At conception, the female reproductive tract encounters seminal fluid factors that prime T cells to initiate immune tolerance towards the ensuing genetically disparate fetus. Tolerance towards paternally-inherited major and minor histocompatibility antigens (MHC and MiHC) is critical. Differences between maternal and paternal histocompatibility antigens influence the maternal T cell response and impact pregnancy development, but the mechanisms are not clearly defined.
We hypothesised that disparate MHC and MiHC antigens in seminal fluid affect reproductive outcomes through effects on the female T cell repertoire stimulated after mating. To test this, we used C57BL/6 female mice mated with males of three genotypes: BALB/c (MHC/MiHC-disparate), BALB/b (MHC-matched, MiHC-disparate), or C57BL/6 (MHC/MiHC matched). Fetal and placental development were assessed during late gestation at 17.5 days post-coitum (dpc). We analysed the female T cell response using flow cytometry and bulk T cell receptor (TCR) sequencing from uterine-draining lymph nodes (udLNs) at 3.5 dpc, with unmated C57BL/6 females as a comparison. Finally, we performed single-cell RNA and TCR-sequencing on isolated udLN CD4+ T cells from BALB/c-mated dams at 4.5 dpc to comprehensively evaluate the female T cell landscape post-exposure to disparate MHC and MiHC antigens.
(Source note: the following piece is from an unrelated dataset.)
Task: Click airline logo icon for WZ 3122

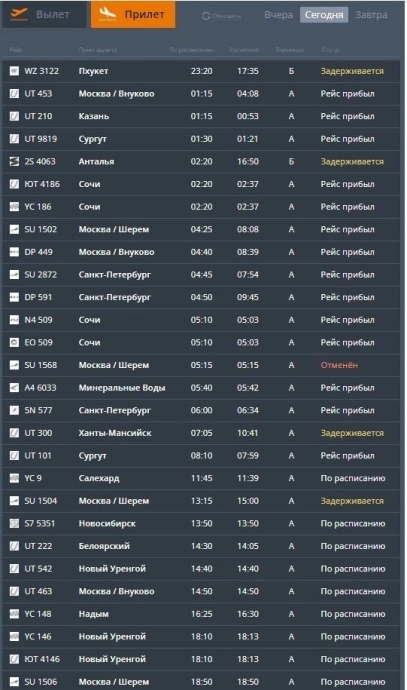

Pregnancies sired by BALB/c males showed a 16% increased fetal:placental weight ratio, indicating greater placental efficiency compared to pregnancies sired by other males (n=14-16/group). Bulk TCR-sequencing and flow cytometry revealed increased clonal T cell proliferation (n=3-5/group) and a higher ratio of permissive regulatory T cells (Treg) to pro-inflammatory conventional T cells (Tconv) after BALB/c mating (n=11-16/group), suggesting improved maternal immune tolerance. This enhanced Treg:Tconv ratio was validated by single-cell sequencing, which additionally identified distinct TCR repertoires for the Treg and Tconv cell populations.
These findings demonstrate that seminal fluid MHC antigens impact the quality and strength of female T cell-mediated tolerance in early pregnancy to facilitate optimal placentation and fetal development.